One night, around 10 p.m., I was sitting with a caretaker on the cemented platform in the forest flanking Malcha Marg in New Delhi, outside the dargah of Khwaja Moiluddin Chisti, said to be a contemporary of  Nizamuddin Aulia. It was dark, with only the light from a half moon providing illumination. I was facing the path when suddenly I saw clearly two figures emerge from the darkness. They were both dressed in black and were walking fast towards us. All thoughts that they are late night visitors—devotees in trouble—were banished when I realised that they were walking on air, about a foot above the ground.

The caretaker had been narrating a story, but seeing my attention fixed on the path, he turned, saw the figures and fortunately reacted swiftly. “Go”, he said in a commanding tone, “it is not yet time for you”. The figures vanished in a jiffy but left me uneasy. After all, here we were, just the caretaker and me, in the middle of a forest which is supposed to have at least four hundred centuries old graves in it. The dargah itself had the graves of six “pirs” at that time. Two more have now become part of the precincts, and ironically, one of them is of the caretaker with whom I was sitting that night.

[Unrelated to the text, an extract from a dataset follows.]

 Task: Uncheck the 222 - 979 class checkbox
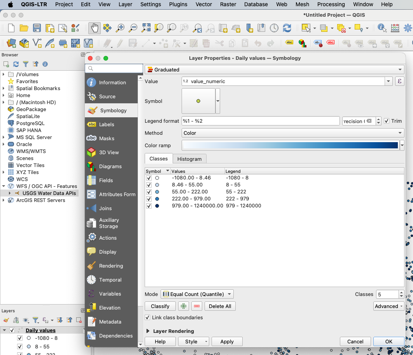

in the forest around the dargah, there is a wide variety of spirits. Sometimes, you can see them. At other times, you can hear them. And often, you can smell them. When a certain “variety” of these spirits gets close to you, there is a definitive smell which makes you feel somewhat sick and dizzy and you know immediately that you’re not dealing with a good spirit. At times some of these spirits can deviously change shape. On full moon nights, one often glimpses “jannats” or helpful spirits doing the rounds of the dargah, protecting it from evil spirits. But once in a while, an evil spirit does manage to sneak through and when that happens, it becomes very difficult to evict the intruder.

Obviously, substantiating that there’s no space in the world for spirits to inhabit is a tough proposition. Of course, its true that increasing commercialised urbanisation and the resultant dwindling of old buildings, forests and other isolated open spaces traditionally occupied by ghosts is posing adjustments problems for them. But its also true that earth bound ghosts are devising their own ghostly ways of retaining their primacy despite changing circumstances. The fact is that its still as easy as its always been for ghosts to say ‘boo’ to humans. But not that easy at this stage at any rate for humans, never mind if they’re highly qualified professors or scientists, to say ‘boo’ to ghosts and assert that they or other supernatural phenomena don’t exist.